According to Rudy, Hunter, the son of the Democratic candidate, chose a very explicitly pro-Trump shop to repair his laptop.

The store owner, who is legally blind, swears it’s Hunter who dropped the laptop off (could you identify Hunter Biden if you happened to unexpectedly meet him?). The store’s video surveillance for that day has been erased, so there’s no evidence to confirm or refute his claim.

Later, the store owner changed his statement to: “couldn’t positively identify the customer as Hunter Biden, but the laptop bore a sticker from the Beau Biden Foundation, named after Hunter’s late brother.” The Beau Biden Foundation is based in Delaware and is popular. It’s not unusual to see stickers for it on laptops.

The store’s owner either gave the laptop to the FBI, who immediately asked him to hack the hard drive because they couldn’t. OR he hacked the hard drive then gave it to the FBI. He keeps changing his story on this point. Why exactly he would give a customer’s computer to the FBI is a fair question, not answered.

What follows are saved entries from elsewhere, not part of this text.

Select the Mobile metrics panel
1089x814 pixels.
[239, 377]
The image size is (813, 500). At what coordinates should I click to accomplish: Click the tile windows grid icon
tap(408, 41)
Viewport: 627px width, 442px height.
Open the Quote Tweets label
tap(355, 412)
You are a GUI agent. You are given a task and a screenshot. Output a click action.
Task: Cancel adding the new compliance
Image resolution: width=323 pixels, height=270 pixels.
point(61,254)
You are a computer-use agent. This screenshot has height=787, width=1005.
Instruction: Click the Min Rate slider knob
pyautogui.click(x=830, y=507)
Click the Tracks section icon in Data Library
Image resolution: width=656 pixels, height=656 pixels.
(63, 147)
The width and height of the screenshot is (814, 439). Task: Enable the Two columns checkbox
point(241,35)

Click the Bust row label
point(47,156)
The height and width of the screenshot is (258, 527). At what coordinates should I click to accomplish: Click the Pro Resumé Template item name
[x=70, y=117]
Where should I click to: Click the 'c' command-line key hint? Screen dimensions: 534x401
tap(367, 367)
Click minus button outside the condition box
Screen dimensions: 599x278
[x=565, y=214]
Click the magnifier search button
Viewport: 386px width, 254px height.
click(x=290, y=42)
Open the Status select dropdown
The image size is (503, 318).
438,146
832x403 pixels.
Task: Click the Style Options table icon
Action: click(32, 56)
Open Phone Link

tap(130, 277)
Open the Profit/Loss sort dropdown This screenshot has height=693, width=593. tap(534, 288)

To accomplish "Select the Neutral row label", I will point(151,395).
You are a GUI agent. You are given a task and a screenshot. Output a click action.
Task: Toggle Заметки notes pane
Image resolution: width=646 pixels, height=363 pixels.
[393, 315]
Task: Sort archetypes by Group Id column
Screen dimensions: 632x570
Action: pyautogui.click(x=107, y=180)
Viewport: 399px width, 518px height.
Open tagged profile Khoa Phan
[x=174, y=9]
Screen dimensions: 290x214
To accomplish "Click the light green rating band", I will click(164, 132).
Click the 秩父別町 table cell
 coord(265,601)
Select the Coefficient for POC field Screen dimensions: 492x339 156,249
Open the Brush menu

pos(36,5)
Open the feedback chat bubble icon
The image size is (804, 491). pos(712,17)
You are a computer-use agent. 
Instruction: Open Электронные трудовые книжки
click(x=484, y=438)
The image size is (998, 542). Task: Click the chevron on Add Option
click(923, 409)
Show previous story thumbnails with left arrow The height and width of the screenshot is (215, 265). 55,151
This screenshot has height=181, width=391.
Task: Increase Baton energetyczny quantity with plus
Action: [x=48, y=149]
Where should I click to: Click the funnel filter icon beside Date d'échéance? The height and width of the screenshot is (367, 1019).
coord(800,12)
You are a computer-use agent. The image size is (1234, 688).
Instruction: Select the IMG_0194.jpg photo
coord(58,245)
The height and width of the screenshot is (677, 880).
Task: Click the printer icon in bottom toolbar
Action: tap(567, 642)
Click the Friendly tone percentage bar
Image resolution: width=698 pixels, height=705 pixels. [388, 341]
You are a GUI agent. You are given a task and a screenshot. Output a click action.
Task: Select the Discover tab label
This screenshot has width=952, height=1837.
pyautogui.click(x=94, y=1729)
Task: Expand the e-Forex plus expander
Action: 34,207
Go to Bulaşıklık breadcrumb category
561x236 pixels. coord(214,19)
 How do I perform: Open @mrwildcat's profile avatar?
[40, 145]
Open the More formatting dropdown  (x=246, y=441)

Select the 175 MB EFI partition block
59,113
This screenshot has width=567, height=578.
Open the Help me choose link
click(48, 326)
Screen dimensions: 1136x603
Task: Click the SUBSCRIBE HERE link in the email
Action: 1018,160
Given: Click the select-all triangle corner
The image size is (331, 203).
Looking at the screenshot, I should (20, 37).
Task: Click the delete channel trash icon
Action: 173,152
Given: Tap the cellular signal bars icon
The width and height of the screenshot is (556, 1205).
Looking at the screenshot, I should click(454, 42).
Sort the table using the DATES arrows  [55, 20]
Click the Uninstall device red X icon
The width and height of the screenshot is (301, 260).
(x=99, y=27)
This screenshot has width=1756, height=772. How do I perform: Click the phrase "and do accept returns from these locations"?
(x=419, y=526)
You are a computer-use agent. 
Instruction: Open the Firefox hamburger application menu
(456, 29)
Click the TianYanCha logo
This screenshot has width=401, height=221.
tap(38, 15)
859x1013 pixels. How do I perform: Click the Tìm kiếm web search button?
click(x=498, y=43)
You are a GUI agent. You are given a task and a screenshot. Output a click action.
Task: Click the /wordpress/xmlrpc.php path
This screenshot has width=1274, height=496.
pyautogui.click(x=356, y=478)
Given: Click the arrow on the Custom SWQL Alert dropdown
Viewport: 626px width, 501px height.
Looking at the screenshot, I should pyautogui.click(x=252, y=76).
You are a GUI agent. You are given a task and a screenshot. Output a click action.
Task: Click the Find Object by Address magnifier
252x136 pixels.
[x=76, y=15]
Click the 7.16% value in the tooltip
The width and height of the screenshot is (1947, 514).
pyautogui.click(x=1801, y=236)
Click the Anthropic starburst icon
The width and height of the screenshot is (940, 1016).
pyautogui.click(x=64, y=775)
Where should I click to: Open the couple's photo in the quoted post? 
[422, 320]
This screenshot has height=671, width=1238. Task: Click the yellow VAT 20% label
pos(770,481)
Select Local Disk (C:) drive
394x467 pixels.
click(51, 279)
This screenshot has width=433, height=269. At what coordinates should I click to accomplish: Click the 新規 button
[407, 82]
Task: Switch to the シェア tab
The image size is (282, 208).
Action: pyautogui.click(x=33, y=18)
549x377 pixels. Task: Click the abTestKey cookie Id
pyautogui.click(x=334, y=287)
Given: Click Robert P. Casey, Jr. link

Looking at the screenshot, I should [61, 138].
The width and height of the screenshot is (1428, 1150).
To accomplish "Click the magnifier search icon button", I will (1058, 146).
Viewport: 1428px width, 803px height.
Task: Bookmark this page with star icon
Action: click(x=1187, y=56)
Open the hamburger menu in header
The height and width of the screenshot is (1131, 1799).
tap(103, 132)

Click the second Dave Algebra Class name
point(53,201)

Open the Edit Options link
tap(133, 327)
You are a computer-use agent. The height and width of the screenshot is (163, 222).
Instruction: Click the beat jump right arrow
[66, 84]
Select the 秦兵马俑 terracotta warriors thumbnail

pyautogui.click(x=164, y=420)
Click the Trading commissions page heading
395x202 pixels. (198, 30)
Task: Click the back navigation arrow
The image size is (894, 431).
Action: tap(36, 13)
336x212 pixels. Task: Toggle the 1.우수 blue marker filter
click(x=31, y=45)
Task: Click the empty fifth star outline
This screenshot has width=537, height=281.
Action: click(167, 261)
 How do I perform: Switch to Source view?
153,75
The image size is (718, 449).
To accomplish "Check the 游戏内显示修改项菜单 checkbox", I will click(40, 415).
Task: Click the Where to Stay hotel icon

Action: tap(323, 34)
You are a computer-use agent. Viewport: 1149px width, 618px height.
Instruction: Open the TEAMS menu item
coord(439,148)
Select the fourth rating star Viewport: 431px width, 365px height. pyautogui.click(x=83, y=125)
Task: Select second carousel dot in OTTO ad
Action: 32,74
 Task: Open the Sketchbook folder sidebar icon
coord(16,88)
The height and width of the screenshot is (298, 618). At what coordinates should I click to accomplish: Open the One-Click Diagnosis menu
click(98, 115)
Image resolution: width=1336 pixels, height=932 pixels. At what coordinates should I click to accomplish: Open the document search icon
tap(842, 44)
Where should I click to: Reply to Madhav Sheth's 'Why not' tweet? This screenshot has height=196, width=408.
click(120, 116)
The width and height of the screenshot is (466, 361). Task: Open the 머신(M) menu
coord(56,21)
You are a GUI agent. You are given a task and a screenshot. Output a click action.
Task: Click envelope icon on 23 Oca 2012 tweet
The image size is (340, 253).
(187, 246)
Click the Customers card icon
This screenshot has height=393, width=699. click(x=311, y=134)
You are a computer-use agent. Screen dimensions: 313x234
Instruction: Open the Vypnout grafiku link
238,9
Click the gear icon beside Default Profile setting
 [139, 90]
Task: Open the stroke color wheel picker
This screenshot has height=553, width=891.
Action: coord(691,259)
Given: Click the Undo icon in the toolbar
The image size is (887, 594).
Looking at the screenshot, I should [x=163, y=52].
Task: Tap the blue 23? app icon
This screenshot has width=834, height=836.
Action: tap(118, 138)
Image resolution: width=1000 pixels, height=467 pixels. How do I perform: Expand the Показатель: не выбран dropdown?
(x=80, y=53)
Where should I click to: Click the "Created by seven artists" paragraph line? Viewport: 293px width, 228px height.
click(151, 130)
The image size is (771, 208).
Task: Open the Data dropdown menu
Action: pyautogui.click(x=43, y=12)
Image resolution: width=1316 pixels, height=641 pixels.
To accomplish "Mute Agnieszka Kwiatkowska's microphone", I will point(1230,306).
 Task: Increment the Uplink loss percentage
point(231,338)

He then gave the hard drive to Rudy (so what did he give to the FBI?) OR he gave a copy of the hard drive to Rudy. OR he gave printouts of some emails and some pictures to Rudy. Again, his story changes depending when you ask.

Side note: somehow, indicted felon Steve Bannon also has a copy of this stolen property.

Rudy, a lawyer, who, if he’s telling the truth here, knows he is in possession of stolen property, does not turn it over the police, but instead starts shopping it to news outlets. BUT he wants an outlet that won’t be critical or dig too deeply into the story.

Even Fox News wouldn’t take the story. They’ve been worried about Rudy’s credibility.

Rudy settles on the NY Post. Rudy says, “nobody else would take it, or if they took it, they would spend all the time they could to try to contradict it before they put it out.” So no one else would take it without fact-checking it. The NY Post (a Rupert Murdoch paper) would.

The NY Post’s own journalists won’t touch the story, so a former producer for Sean Hannity’s Fox News show is credited with the byline. A second name is added to the byline, a Post journalist who didn’t know her name was being assigned to the story. She isn’t happy about her name being attached to it.

President Trump is saying that any journalist who doesn’t report this story as 100% true is a criminal.

The FBI is now investigating whether the source material originated in a foreign power’s disinformation campaign.

Rudy says there’s only a 50/50 chance he was working with Russian spies on this story.

UPDATE March 2021:
50/50 becomes 100%. US intelligence report confirms Giuliani was working with Russian intelligence agents. Oops.